The Royal College of Art closed its doors over a year ago in response to the ongoing pandemic, leaving many art students with no means of getting their work, materials or learning resources back. Months later the RCA gave students a short time slot wherein they could return to collect their things before new students took their place – for some, this would have meant travelling across the country, or even the globe, because so many London students left the city through lockdown to escape the astronomical housing prices.
Quickly, the RCA announced plans to fix this issue with an independent storage company’s help.

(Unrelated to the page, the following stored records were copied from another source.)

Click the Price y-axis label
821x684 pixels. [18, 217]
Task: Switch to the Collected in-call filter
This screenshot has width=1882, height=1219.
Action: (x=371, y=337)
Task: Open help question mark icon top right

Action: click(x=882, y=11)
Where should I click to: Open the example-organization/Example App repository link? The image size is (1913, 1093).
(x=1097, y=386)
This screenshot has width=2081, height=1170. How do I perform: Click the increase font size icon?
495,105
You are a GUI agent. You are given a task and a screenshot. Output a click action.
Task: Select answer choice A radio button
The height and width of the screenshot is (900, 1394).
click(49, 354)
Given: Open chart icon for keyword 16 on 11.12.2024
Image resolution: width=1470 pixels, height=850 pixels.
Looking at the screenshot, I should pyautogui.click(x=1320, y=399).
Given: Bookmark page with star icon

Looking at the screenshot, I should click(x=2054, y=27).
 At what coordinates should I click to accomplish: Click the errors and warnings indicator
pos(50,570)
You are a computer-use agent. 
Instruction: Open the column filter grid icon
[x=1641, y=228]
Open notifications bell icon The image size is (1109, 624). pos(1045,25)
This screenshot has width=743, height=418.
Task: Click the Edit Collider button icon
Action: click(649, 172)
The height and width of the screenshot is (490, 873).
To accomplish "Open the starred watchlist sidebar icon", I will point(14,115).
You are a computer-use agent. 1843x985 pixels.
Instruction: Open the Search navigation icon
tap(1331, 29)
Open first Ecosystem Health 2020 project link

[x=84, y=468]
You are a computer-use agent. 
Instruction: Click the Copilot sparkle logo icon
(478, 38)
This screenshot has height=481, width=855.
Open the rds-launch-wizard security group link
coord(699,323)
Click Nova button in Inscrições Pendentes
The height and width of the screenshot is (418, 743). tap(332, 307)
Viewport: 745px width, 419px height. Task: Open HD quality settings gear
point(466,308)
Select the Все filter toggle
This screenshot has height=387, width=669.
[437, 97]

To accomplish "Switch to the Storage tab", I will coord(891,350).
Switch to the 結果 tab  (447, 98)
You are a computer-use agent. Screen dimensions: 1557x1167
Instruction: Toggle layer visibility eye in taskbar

This news was met with applause from the hundreds of students that the RCA supported, however the joy was short lived – upon returning to collect their work, students came to find unmarked, unsorted stacks of work, with the majority of their work lost or completely broken into pieces.
Farvash Razavi, a conceptual artist that moved back to Stockholm after the closure, spoke to Dazed’s Thom Waite on the whole ordeal. “Each box that I opened, I found shattered artwork, shattered research, high tech materials, all completely destroyed, And the sculpture I came for was gone, all of it was thrown away.” For Farvash, restarting the artwork is near impossible; she lost the entire contents of her studio, including work she’d created prior to joining the MA in an effort to further her career.
A student-led initiative headed by Arabella Hope – who estimates that she lost over £20,000 in materials and work through the RCA’s disastrous handling of the situation – is demanding proper compensation and answers from the college. As of right now, the college has issued a “goodwill gesture” through partial compensation that doesn’t even begin to cover the true costs, a move that Hope says “prizes profits over art or education”.